WHAT THE TASK REQUIRES: Lines after the one containing "You are a computer-use agent. Screen" are to be omitted; print exactly each line from the start of the records up to and including it.

Stored records:
******

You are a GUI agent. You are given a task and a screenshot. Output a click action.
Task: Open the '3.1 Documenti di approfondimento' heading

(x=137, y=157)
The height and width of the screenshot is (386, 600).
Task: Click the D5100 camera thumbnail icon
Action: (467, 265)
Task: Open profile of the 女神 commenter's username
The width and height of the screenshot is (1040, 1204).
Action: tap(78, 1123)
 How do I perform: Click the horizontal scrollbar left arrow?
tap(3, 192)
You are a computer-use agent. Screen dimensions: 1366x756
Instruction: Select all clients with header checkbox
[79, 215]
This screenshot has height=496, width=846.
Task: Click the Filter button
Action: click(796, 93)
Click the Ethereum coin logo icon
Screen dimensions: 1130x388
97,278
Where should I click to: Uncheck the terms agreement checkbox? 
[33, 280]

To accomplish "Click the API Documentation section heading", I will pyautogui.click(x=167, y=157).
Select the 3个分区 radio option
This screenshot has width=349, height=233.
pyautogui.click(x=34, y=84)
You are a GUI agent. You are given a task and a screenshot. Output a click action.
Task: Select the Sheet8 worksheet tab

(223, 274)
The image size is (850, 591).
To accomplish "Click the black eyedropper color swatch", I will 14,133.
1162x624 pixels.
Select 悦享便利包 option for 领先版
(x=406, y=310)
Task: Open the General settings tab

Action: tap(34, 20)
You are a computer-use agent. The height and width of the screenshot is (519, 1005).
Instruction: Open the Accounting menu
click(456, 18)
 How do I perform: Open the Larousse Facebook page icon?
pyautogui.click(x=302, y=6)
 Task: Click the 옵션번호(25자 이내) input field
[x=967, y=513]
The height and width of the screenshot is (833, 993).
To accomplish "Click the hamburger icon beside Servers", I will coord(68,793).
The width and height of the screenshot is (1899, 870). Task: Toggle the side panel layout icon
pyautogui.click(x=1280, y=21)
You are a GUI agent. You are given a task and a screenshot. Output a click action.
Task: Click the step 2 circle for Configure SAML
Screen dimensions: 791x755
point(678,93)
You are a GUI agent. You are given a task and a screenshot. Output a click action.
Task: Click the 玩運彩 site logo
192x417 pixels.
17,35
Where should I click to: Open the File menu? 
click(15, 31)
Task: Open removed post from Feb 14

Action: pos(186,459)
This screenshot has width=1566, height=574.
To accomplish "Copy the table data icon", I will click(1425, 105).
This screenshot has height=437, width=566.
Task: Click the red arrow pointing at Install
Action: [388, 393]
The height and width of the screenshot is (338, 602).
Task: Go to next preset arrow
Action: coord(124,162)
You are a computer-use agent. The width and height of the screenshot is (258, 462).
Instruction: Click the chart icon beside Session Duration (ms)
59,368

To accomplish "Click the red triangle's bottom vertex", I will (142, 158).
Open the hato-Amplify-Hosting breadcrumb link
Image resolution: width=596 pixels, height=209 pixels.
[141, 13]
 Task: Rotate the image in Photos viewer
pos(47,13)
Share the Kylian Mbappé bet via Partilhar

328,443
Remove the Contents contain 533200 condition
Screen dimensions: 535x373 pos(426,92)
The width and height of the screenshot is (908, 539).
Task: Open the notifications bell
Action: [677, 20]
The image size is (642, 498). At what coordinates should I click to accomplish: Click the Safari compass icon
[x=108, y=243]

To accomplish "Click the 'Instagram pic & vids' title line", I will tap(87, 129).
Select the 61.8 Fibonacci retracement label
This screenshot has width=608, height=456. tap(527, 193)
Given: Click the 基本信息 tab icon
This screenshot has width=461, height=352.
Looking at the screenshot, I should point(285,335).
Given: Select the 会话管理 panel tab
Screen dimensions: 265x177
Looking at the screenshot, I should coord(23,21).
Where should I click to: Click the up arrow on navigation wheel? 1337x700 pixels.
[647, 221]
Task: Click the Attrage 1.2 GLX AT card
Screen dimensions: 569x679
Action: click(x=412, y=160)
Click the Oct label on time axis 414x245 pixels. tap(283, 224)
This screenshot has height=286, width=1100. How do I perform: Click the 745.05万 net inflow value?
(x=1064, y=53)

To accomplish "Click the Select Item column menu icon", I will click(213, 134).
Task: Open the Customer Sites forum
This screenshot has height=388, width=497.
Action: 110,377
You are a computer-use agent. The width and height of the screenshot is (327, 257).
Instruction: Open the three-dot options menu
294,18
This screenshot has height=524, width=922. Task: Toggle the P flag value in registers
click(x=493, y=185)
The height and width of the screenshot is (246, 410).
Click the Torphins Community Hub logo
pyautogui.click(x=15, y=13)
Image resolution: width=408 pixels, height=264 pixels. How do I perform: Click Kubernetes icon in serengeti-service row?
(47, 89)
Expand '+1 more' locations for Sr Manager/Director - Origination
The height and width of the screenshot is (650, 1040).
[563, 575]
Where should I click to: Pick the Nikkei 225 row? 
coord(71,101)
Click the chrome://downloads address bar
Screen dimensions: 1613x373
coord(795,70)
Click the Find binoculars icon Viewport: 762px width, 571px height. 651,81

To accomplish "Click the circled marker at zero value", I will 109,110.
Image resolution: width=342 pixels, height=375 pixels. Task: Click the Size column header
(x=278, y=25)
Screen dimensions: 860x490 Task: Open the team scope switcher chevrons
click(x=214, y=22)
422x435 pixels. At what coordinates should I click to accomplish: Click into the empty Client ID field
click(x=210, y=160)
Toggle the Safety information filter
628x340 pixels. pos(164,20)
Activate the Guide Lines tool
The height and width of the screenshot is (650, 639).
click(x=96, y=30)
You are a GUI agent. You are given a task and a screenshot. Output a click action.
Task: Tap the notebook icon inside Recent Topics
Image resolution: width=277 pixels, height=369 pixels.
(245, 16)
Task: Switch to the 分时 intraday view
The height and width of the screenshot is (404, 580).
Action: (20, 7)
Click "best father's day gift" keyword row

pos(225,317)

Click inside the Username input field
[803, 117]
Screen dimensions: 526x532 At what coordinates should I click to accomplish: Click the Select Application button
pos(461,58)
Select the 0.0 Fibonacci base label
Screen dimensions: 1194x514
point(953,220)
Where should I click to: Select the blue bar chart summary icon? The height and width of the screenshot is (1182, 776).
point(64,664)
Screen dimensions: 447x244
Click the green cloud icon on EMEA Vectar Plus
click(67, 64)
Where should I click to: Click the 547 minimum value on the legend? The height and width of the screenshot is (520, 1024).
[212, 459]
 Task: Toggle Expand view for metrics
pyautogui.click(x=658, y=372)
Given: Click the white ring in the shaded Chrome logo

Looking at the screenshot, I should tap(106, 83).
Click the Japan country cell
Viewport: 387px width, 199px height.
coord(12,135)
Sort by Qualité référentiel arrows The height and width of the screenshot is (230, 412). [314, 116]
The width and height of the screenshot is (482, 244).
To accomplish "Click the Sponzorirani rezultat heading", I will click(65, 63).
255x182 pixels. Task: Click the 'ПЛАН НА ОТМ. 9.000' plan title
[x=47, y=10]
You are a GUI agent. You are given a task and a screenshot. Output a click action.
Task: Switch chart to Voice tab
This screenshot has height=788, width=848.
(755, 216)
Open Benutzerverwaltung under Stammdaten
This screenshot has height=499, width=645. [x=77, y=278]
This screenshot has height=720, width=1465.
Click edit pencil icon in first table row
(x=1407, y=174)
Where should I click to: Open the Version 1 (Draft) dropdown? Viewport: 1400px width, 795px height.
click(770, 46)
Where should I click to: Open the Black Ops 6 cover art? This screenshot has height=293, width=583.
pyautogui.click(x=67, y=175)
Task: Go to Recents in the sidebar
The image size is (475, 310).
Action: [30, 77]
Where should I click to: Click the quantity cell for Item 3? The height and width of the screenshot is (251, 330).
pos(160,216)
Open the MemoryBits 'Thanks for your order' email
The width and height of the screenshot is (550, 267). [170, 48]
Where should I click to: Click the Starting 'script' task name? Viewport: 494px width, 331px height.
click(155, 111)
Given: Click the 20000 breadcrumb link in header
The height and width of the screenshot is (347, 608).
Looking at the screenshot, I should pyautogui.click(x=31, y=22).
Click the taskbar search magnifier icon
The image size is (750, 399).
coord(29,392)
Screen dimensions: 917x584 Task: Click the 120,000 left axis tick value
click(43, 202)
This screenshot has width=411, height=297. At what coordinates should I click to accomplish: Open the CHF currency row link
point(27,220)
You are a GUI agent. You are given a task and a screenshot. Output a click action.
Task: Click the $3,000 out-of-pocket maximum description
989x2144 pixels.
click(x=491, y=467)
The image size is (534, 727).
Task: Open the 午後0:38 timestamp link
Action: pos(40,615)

******

PROBLEM SOLUTION:
You are a GUI agent. You are given a task and a screenshot. Output a click action.
Task: Open the '3.1 Documenti di approfondimento' heading

(x=137, y=157)
The height and width of the screenshot is (386, 600).
Task: Click the D5100 camera thumbnail icon
Action: (467, 265)
Task: Open profile of the 女神 commenter's username
The width and height of the screenshot is (1040, 1204).
Action: tap(78, 1123)
 How do I perform: Click the horizontal scrollbar left arrow?
tap(3, 192)
You are a computer-use agent. Screen dimensions: 1366x756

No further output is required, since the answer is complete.